国立情報学研究所(NII)がメタバースを活用したシンポジウムに挑戦している。NIIの「大学の情報環境のあり方検討会」が主催する「教育機関DXシンポ」は、通常「Webex」を使ったオンライン配信だが、2022年1月から3月にかけて4回にわたり、仮想空間内のメタバースで講演や議論が展開された。メタバースの構築と提供には、オープンソースのVRプラットフォーム「Hubs」(Mozilla)とメタバースプラットフォームの「cluster」(クラスター)を使用している。
1回目と2回目の開催時は、音声が途切れたり、聴講者が多くなると動作が重くなったりと、初めての挑戦だけにトラブルが起こった。だが、それを踏まえてサーバーを強化し、VR空間を複数に分けるなどの対策を取り、次第に安定するようになった。
聴講者は自分のアバターを選んでVR空間を動き回りながら講演を聴講できるので、現実のシンポジウム会場に来ているかのような臨場感がある。周辺にいるほかの聴講者とボイスチャットも可能だ。VRゴーグル(HMD)があれば、よりリアルな没入感を得られるだろう。

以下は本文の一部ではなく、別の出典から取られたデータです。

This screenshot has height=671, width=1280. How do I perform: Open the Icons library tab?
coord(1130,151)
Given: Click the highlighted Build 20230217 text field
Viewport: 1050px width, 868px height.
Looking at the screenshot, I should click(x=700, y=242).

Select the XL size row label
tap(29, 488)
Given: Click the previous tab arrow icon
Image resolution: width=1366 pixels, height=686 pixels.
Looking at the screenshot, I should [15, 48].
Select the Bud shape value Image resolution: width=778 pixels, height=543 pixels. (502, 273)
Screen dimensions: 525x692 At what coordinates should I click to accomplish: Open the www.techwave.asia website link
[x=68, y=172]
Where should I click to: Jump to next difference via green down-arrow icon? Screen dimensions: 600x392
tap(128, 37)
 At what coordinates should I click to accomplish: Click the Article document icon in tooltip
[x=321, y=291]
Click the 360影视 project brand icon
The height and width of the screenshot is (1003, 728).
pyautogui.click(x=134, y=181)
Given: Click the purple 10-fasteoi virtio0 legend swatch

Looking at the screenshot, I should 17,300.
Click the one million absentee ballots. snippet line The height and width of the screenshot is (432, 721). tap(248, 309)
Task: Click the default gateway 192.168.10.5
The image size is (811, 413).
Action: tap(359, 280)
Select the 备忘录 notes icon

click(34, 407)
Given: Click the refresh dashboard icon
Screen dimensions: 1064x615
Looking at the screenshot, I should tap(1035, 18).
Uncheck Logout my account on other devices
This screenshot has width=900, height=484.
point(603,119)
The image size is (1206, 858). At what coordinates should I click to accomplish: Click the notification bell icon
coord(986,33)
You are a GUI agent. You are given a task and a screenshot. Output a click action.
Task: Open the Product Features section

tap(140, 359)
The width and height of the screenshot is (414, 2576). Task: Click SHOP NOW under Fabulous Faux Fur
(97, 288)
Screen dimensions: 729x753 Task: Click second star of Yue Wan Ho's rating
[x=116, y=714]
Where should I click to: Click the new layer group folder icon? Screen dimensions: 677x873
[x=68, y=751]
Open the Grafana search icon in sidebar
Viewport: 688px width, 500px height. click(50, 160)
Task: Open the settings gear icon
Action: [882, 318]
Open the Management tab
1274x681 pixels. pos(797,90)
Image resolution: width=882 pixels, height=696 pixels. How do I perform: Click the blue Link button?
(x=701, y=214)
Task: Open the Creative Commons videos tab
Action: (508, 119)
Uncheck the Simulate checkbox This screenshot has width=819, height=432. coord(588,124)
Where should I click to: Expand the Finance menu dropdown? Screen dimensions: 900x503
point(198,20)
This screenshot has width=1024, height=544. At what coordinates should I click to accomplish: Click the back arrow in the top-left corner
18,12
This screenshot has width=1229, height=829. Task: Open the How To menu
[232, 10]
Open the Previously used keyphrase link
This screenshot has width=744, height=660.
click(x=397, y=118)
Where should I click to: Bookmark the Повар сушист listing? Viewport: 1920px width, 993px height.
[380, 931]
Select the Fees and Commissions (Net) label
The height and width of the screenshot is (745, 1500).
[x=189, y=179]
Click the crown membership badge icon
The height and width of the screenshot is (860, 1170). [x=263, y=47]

運営者も聴講者も、メタバースやVRに不慣れなこともあり、まだその良さを生かせているとは言えない。とはいえ、「VR会場内に聴講者向けのサロンを作ったらどうか」とか、「発表が終わったら講演者は会場に出てきてチャットができたらよいのに」などのアイデアが浮かんできて、今後の大きな可能性を感じさせる。こうしたワクワク感は、同シンポジウムを継続させる新たな力になりそうだ。